Despite an early consciousness that "most scientists didn't look like her" and words of defeat from a high school counselor, Thornton says her course was altered by an acceptance letter to CSUF.

Thornton recently shared her experiences through a spoken word poem titled "Black Girl Scientist" at the University's Black History Month Reception.

A self-described introvert, Thornton found a community — and her voice — through several campus groups, including the Afro-Ethnic Student Association, Sistertalk, National Society of Black Engineers, Divine Servants and the African American Resource Center.

"Throughout junior high and high school, I wasn't comfortable speaking about things so I would write them down," she said. "In college, I got the courage to perform and ever since then, poetry has become a passion.

"One of the reasons I love being a Titan is that I have had the opportunity to learn more about diversity and what it means to be an ally and to stand in solidarity with others," said Thornton. "I must remind myself to use my power and gift of speech to advocate for others, and to bring others up with me so we can all succeed together."

Hoping her words can inspire others, especially future "black girl scientists," Thornton also acknowledges the many individuals on campus who have helped her reach higher.

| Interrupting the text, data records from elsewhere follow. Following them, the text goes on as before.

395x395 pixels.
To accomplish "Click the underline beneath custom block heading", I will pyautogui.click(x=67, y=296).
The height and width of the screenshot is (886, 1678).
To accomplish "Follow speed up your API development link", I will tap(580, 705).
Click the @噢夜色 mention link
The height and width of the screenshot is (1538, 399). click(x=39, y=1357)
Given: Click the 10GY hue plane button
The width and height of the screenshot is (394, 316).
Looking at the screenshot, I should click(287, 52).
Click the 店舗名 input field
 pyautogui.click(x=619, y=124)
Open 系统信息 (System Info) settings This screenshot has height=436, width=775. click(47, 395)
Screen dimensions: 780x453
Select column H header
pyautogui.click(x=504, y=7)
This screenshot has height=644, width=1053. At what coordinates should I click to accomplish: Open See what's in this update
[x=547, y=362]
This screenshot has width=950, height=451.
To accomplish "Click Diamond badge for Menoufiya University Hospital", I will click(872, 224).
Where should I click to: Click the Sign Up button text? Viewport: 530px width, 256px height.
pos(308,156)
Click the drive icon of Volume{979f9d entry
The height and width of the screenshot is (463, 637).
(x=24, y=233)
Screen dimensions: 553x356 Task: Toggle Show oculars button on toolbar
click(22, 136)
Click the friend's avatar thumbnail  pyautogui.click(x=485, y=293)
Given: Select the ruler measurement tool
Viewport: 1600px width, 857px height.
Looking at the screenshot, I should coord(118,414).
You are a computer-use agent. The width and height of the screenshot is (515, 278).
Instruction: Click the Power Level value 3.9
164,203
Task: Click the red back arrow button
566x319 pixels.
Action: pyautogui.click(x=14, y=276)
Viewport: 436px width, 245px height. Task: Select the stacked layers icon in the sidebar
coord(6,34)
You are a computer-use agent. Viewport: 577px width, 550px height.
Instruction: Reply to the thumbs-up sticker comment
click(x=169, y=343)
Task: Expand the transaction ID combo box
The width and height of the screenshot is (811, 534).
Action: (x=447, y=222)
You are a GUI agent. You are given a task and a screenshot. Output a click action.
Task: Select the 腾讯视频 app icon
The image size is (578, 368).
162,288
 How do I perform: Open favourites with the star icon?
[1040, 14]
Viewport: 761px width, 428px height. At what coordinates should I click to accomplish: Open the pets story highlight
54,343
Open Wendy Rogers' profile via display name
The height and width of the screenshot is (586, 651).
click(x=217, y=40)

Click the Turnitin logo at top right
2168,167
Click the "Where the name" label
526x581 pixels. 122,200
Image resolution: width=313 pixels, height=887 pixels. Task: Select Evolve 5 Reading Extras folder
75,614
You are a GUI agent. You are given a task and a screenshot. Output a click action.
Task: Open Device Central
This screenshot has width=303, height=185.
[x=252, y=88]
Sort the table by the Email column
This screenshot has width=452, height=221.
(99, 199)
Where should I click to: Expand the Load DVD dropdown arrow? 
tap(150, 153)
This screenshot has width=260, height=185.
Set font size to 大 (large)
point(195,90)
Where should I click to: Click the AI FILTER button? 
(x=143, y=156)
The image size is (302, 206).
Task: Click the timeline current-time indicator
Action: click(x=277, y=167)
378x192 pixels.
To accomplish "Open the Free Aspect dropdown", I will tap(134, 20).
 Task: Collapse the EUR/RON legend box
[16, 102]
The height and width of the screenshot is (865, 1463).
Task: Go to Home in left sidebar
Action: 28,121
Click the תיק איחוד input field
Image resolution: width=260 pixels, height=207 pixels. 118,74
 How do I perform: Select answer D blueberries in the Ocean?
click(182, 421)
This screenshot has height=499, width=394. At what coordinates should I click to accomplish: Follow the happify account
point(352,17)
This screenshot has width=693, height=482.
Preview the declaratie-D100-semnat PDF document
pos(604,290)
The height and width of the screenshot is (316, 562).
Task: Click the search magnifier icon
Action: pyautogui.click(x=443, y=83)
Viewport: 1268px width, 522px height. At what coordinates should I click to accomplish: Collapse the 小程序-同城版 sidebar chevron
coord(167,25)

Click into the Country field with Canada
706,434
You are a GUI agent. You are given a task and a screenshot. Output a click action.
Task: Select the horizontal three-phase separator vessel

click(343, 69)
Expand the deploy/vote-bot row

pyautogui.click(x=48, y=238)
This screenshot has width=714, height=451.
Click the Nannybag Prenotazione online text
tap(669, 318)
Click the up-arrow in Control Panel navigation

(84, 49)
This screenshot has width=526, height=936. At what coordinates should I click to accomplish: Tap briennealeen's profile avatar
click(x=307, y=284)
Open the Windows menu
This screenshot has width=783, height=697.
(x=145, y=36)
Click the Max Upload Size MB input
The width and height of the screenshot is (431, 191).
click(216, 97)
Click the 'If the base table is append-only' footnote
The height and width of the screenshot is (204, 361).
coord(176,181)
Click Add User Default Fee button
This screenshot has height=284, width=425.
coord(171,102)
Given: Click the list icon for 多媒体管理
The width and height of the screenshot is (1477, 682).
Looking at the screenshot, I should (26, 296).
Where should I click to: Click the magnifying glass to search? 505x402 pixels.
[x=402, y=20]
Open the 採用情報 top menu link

"For little girls, especially black girl scientists, my advice is to find a book that you love with a character that is strong," she said. "See their strengths in you, and just imagine that every day.

"There will be times where you will feel dejected and down. It comes with all levels of success. But, no matter what, you must love yourself and remember that you are strong, you are beautiful, you are worthy and you were placed on this earth for a purpose — and you have to go get that purpose.”